Can you update the lines from the one with "Where should I" to the one with "click(16, 105)" so that "Operators folder" becomes "Operators directory" and nothing else changes? Give only those lines, without the pictures.

Information given —
┄┄┄┄┄┄┄┄┄┄

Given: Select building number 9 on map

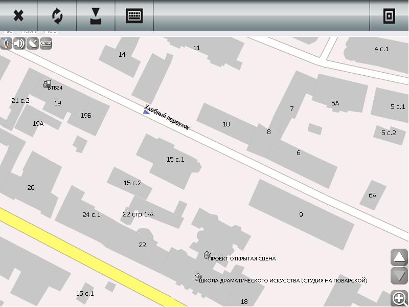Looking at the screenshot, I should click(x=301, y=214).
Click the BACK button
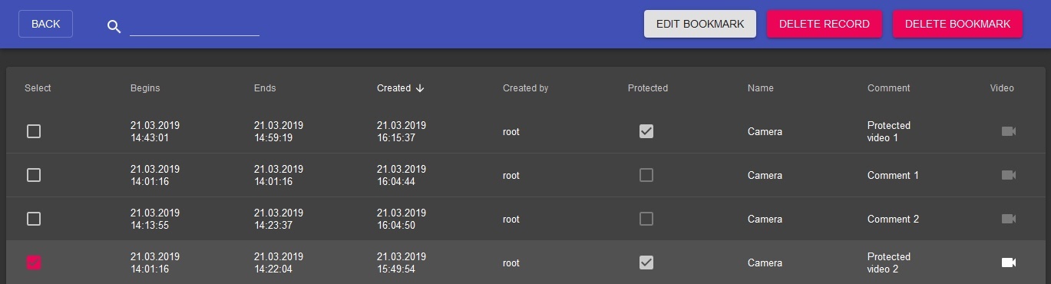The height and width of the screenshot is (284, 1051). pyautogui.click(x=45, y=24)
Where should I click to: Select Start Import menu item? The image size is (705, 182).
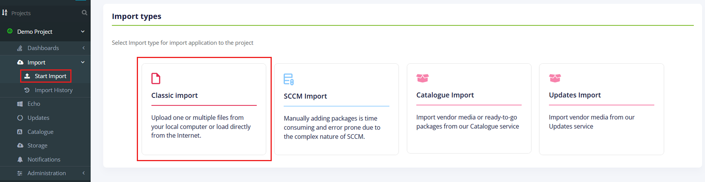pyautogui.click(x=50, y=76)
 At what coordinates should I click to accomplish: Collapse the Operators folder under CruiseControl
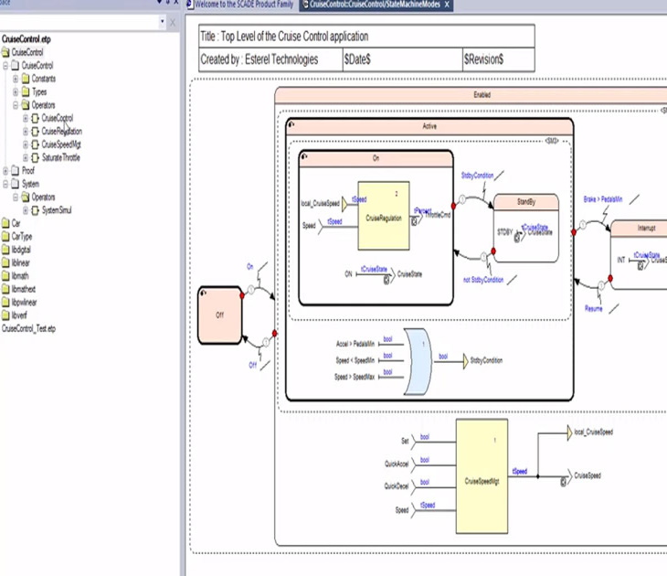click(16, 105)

┄┄┄┄┄┄┄┄┄┄

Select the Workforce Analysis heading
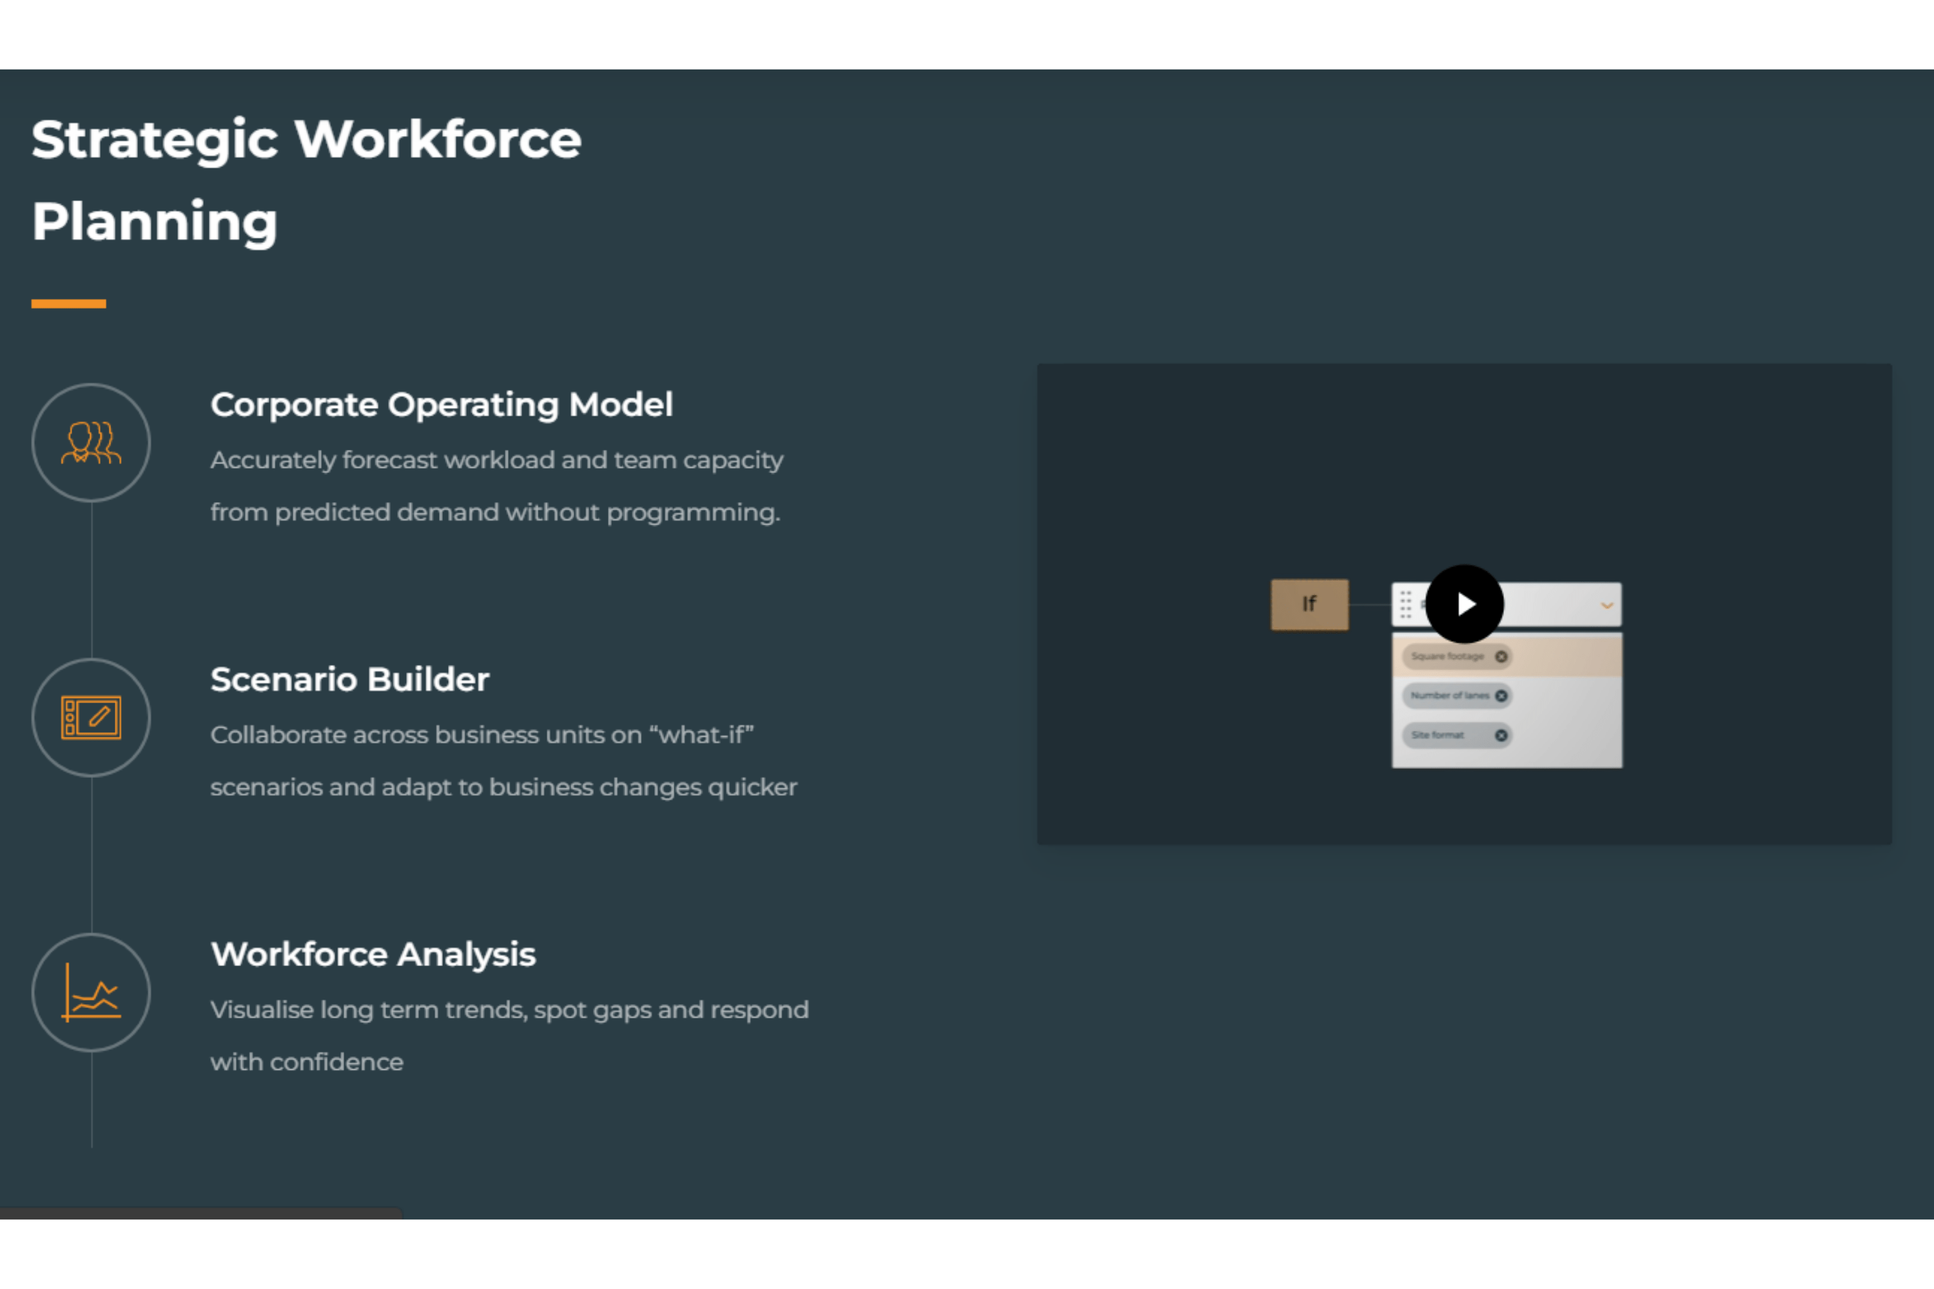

┄┄┄┄┄┄┄┄┄┄

Response to the task —
Where should I click to: Select Start Import menu item? The image size is (705, 182).
pyautogui.click(x=50, y=76)
 At what coordinates should I click to accomplish: Collapse the Operators directory under CruiseControl
click(16, 105)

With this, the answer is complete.